Note that the ?bassist variable will store the identifier http://learningsparql.com/ns/musician/JohnLennon and the locally-stored data says that the Stones were the favorite British band of resource wd:Q1203. That’s why I added a modeling triple wd:Q1203 owl:sameAs m:JohnLennon and used GraphDB, a triplestore that supports owl:sameAs as part of the RDFS superset that it supports. Remember, not all triplestores do, so that’s something to think about when planning an application.

This ability to send a subquery off to a remote system and then the result is an important aspect of both the SPARQL query language and the SPARQL protocol, which has its own standardized specification. When you consider different systems that may play roles in building and using knowledge graphs, keep in mind that SPARQL’s mechanics for tying local and remote data together are both standardized and widely implemented.
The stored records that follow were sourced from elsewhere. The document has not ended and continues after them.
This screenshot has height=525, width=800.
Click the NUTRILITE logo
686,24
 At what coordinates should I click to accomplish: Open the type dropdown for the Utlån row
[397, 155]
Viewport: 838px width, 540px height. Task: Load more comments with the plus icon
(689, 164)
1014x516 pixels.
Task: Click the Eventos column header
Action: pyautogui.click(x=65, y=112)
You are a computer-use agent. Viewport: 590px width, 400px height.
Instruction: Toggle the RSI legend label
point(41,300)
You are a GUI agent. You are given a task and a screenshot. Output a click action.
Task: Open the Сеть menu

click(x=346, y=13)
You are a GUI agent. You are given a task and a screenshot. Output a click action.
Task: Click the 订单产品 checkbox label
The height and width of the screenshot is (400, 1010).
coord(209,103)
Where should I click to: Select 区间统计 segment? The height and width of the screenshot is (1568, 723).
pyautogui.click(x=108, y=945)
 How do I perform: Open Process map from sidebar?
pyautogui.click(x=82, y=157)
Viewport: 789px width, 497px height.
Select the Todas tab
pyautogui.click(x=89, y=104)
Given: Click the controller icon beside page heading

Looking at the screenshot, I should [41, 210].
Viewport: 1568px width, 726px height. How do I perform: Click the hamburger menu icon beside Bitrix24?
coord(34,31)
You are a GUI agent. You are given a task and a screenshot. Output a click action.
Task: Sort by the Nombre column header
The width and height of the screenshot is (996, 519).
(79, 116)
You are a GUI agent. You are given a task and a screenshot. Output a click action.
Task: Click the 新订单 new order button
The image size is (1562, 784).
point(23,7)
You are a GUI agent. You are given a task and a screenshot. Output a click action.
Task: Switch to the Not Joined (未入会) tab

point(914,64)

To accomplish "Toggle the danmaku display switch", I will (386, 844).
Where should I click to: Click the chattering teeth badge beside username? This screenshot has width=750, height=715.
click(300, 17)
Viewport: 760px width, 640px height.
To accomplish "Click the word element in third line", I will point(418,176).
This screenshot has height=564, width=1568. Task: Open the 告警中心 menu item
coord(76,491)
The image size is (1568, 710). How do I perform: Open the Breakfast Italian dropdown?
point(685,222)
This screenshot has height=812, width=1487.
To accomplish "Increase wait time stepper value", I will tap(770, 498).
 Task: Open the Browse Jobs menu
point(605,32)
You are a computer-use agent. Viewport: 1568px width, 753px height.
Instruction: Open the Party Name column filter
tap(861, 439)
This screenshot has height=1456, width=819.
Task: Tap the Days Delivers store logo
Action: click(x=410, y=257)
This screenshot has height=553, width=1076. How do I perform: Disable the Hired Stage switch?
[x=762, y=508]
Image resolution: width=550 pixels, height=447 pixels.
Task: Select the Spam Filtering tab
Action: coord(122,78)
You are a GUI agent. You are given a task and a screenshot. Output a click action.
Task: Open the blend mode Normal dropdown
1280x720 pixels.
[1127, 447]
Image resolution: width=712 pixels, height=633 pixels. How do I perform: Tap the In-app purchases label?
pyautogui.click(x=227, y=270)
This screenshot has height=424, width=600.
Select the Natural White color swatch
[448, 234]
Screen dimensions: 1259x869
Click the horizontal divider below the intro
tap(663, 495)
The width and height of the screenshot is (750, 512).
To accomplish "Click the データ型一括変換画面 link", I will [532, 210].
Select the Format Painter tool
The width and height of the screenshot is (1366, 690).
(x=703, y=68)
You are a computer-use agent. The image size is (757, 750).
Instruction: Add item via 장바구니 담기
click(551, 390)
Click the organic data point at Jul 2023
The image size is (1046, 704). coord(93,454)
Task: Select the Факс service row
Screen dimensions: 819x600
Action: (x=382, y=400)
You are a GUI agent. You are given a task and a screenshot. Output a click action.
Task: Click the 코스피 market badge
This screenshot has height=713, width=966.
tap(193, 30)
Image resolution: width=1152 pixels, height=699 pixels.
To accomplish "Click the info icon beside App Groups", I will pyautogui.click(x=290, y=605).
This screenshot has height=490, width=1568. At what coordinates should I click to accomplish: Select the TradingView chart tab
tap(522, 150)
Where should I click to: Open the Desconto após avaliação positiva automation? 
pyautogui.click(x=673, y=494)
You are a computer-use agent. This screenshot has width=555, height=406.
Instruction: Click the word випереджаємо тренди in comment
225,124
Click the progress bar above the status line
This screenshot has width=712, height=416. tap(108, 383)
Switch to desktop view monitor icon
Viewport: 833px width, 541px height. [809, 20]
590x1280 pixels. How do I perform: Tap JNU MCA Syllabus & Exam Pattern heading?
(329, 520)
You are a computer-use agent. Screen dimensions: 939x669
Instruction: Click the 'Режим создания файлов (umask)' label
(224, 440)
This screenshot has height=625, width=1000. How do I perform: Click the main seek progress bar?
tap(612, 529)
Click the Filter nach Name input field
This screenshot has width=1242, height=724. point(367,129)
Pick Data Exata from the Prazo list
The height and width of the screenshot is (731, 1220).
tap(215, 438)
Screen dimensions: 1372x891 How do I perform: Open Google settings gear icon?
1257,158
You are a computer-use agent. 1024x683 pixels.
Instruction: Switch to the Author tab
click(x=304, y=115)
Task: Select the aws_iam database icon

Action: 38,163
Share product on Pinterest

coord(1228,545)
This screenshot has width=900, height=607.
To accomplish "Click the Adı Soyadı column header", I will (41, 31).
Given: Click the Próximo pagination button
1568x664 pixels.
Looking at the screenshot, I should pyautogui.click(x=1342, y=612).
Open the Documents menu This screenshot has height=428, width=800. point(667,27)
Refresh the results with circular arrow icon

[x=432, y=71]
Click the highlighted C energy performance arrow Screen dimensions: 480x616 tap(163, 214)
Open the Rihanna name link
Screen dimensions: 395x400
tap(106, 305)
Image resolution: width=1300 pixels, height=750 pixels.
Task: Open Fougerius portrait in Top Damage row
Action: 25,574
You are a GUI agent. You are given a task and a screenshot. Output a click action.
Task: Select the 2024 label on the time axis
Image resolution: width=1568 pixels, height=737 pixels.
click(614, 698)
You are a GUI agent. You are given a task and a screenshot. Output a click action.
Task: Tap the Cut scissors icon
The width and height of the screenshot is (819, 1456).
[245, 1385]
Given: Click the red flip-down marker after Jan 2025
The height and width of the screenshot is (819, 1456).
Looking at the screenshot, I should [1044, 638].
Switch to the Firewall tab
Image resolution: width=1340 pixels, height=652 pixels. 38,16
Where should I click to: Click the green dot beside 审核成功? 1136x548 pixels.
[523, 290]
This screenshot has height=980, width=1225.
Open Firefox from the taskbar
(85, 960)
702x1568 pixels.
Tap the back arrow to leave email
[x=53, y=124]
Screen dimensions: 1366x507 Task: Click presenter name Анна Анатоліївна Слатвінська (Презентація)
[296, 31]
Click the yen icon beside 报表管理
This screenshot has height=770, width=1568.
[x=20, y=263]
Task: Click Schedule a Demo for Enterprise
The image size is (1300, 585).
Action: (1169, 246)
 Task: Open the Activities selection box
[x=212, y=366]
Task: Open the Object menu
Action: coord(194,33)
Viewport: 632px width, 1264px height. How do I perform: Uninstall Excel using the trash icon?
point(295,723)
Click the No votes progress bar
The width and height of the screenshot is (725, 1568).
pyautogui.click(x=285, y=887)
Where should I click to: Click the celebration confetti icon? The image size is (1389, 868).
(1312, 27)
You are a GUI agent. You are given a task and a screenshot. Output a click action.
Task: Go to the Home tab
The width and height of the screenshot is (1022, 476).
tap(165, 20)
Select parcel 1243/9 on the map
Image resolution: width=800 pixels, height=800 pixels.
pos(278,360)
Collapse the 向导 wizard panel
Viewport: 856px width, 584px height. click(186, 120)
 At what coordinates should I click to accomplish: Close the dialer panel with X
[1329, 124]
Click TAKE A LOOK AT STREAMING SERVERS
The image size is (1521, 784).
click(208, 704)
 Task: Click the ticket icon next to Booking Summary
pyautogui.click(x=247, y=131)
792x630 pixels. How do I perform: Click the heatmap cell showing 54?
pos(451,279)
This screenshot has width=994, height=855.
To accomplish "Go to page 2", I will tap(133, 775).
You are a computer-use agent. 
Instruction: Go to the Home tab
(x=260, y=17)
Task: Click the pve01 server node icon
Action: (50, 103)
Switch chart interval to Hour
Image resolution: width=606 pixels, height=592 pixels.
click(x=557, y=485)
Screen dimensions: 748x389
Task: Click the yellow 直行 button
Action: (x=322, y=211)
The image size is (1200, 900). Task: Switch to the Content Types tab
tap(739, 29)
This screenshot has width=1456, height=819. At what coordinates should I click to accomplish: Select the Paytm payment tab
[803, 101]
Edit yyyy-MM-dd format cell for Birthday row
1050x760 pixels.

(A background note: I had also planned to show another query that retrieved the recording session data from http://www.bobdc.com/miscfiles/BeatlesMusicians.ttl using SPARQL’s FROM keyword. When I investigated why some SPARQL processors did retrieve remote RDF files specified by this keyword and some didn’t, I learned that as a security consideration this retrieval is not required.)

SPARQL’s ability to link together different RDF knowledge graphs—even when those graphs aren’t necessarily using the same identifiers to refer to the same resources—provides another huge benefit: it reduces the need for large complex schemas (typically, ontologies) to create useful knowledge graphs. Imagine that I create a small RDF knowledge graph that achieves certain goals, and then you create another that achieves different goals, and then a third person realizes that these two graphs are both related to the application that she is working on. Ideally, you and I would have each included a schema (which is just more triples!) listing the classes and properties we used; even small schemas would help people like this third person take advantage of our datasets. Whether we made schemas available or not, though, she can use the technique described above to connect the two graphs into a whole that is greater than the sum of its parts, growing into a larger knowledge graph the way that the collection of HTML pages available via HTTP has grown into the World Wide Web since 1993.